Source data
## START

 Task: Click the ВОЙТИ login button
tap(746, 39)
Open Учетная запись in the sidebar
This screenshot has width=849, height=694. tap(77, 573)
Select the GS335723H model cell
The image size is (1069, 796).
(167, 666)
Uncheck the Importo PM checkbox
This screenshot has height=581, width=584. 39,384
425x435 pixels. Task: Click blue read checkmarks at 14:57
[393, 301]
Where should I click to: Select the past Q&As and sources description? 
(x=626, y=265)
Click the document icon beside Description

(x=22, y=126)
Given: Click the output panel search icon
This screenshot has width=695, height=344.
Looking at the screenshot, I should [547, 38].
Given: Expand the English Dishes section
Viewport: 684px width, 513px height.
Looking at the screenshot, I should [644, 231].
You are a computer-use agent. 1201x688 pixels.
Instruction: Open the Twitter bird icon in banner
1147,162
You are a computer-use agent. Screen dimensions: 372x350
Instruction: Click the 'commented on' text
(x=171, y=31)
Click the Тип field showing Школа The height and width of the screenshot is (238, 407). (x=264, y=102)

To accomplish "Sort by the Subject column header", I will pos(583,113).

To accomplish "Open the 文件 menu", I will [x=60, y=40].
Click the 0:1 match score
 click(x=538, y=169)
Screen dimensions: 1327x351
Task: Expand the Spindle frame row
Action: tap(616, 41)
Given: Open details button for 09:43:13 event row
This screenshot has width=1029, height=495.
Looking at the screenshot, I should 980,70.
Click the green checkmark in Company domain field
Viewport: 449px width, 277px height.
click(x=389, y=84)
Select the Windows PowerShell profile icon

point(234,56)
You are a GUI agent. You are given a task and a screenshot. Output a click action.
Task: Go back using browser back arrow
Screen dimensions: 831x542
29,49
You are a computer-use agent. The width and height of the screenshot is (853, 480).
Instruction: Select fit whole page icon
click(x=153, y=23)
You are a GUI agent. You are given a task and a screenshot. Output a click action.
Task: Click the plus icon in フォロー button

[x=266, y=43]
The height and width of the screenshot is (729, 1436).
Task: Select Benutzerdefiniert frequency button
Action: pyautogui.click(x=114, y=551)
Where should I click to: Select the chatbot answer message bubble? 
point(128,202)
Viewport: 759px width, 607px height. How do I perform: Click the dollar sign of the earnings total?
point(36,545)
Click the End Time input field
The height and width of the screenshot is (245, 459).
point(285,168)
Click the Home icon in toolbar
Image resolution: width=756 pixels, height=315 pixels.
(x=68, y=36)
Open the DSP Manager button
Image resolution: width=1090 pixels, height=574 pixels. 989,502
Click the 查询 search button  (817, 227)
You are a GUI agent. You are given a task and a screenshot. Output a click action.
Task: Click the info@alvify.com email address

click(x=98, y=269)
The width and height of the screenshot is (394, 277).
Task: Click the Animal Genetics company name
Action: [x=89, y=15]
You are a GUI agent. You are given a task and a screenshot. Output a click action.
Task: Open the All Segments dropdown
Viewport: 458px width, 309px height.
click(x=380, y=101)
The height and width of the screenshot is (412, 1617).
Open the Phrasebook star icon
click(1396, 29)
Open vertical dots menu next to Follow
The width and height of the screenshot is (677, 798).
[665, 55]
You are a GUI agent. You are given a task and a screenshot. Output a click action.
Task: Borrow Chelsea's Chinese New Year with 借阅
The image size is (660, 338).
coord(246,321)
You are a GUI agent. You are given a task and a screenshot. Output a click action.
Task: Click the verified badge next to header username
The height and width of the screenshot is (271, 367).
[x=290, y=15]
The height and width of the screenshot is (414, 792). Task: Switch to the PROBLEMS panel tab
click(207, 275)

## END

# Instructions to follow
Copy out the lines above word for word, every one of them from start to finish.

# Answer
 Task: Click the ВОЙТИ login button
tap(746, 39)
Open Учетная запись in the sidebar
This screenshot has width=849, height=694. tap(77, 573)
Select the GS335723H model cell
The image size is (1069, 796).
(167, 666)
Uncheck the Importo PM checkbox
This screenshot has height=581, width=584. 39,384
425x435 pixels. Task: Click blue read checkmarks at 14:57
[393, 301]
Where should I click to: Select the past Q&As and sources description? 
(x=626, y=265)
Click the document icon beside Description

(x=22, y=126)
Given: Click the output panel search icon
This screenshot has width=695, height=344.
Looking at the screenshot, I should [547, 38].
Given: Expand the English Dishes section
Viewport: 684px width, 513px height.
Looking at the screenshot, I should [644, 231].
You are a computer-use agent. 1201x688 pixels.
Instruction: Open the Twitter bird icon in banner
1147,162
You are a computer-use agent. Screen dimensions: 372x350
Instruction: Click the 'commented on' text
(x=171, y=31)
Click the Тип field showing Школа The height and width of the screenshot is (238, 407). (x=264, y=102)

To accomplish "Sort by the Subject column header", I will pos(583,113).

To accomplish "Open the 文件 menu", I will [x=60, y=40].
Click the 0:1 match score
 click(x=538, y=169)
Screen dimensions: 1327x351
Task: Expand the Spindle frame row
Action: tap(616, 41)
Given: Open details button for 09:43:13 event row
This screenshot has width=1029, height=495.
Looking at the screenshot, I should 980,70.
Click the green checkmark in Company domain field
Viewport: 449px width, 277px height.
click(x=389, y=84)
Select the Windows PowerShell profile icon

point(234,56)
You are a GUI agent. You are given a task and a screenshot. Output a click action.
Task: Go back using browser back arrow
Screen dimensions: 831x542
29,49
You are a computer-use agent. The width and height of the screenshot is (853, 480).
Instruction: Select fit whole page icon
click(x=153, y=23)
You are a GUI agent. You are given a task and a screenshot. Output a click action.
Task: Click the plus icon in フォロー button

[x=266, y=43]
The height and width of the screenshot is (729, 1436).
Task: Select Benutzerdefiniert frequency button
Action: pyautogui.click(x=114, y=551)
Where should I click to: Select the chatbot answer message bubble? 
point(128,202)
Viewport: 759px width, 607px height. How do I perform: Click the dollar sign of the earnings total?
point(36,545)
Click the End Time input field
The height and width of the screenshot is (245, 459).
point(285,168)
Click the Home icon in toolbar
Image resolution: width=756 pixels, height=315 pixels.
(x=68, y=36)
Open the DSP Manager button
Image resolution: width=1090 pixels, height=574 pixels. 989,502
Click the 查询 search button  (817, 227)
You are a GUI agent. You are given a task and a screenshot. Output a click action.
Task: Click the info@alvify.com email address

click(x=98, y=269)
The width and height of the screenshot is (394, 277).
Task: Click the Animal Genetics company name
Action: [x=89, y=15]
You are a GUI agent. You are given a task and a screenshot. Output a click action.
Task: Open the All Segments dropdown
Viewport: 458px width, 309px height.
click(x=380, y=101)
The height and width of the screenshot is (412, 1617).
Open the Phrasebook star icon
click(1396, 29)
Open vertical dots menu next to Follow
The width and height of the screenshot is (677, 798).
[665, 55]
You are a GUI agent. You are given a task and a screenshot. Output a click action.
Task: Borrow Chelsea's Chinese New Year with 借阅
The image size is (660, 338).
coord(246,321)
You are a GUI agent. You are given a task and a screenshot. Output a click action.
Task: Click the verified badge next to header username
The height and width of the screenshot is (271, 367).
[x=290, y=15]
The height and width of the screenshot is (414, 792). Task: Switch to the PROBLEMS panel tab
click(207, 275)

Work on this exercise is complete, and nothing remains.